Rows for finding displayed items
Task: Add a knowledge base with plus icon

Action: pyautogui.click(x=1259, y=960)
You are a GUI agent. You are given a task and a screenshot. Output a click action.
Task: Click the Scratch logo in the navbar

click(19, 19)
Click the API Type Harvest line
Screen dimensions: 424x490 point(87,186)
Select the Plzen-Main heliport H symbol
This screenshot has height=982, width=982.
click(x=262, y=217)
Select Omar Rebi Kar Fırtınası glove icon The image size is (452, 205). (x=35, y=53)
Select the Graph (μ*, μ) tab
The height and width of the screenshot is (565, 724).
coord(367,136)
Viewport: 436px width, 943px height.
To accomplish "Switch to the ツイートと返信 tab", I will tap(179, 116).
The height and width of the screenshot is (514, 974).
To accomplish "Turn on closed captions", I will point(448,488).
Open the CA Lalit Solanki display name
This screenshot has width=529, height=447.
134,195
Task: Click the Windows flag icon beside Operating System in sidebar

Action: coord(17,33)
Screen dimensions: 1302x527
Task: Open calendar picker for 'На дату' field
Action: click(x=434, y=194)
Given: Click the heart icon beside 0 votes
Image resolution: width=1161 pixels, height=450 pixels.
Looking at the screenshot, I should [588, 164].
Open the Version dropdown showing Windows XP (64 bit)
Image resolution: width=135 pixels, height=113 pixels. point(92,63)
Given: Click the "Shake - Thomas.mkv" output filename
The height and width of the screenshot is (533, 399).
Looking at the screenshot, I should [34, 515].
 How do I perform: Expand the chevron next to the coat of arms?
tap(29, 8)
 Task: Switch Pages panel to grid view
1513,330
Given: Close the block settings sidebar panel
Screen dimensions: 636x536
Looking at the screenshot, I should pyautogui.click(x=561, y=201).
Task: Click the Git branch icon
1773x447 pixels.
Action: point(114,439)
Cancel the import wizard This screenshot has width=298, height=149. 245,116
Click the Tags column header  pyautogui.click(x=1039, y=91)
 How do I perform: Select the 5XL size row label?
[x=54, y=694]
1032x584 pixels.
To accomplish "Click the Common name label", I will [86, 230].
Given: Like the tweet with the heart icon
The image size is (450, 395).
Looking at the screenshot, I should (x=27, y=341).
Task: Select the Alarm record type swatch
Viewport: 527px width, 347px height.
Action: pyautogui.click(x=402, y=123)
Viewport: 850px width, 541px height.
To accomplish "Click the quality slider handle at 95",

**Work instructions:** Render everything from the start of the rows down to the line containing "will tap(179, 116)." as a two-column CSV with the header instruction,location. Give one line per row, with the row's text and its answer each in a single quoted field and line breaks replaced by spaces.

**Exercise result:**
instruction,location
"Task: Add a knowledge base with plus icon","Action: pyautogui.click(x=1259, y=960)"
"You are a GUI agent. You are given a task and a screenshot. Output a click action. Task: Click the Scratch logo in the navbar","click(19, 19)"
"Click the API Type Harvest line","Screen dimensions: 424x490 point(87,186)"
"Select the Plzen-Main heliport H symbol This screenshot has height=982, width=982.","click(x=262, y=217)"
"Select Omar Rebi Kar Fırtınası glove icon The image size is (452, 205).","(x=35, y=53)"
"Select the Graph (μ*, μ) tab The height and width of the screenshot is (565, 724).","coord(367,136)"
"Viewport: 436px width, 943px height. To accomplish ""Switch to the ツイートと返信 tab"",","I will tap(179, 116)."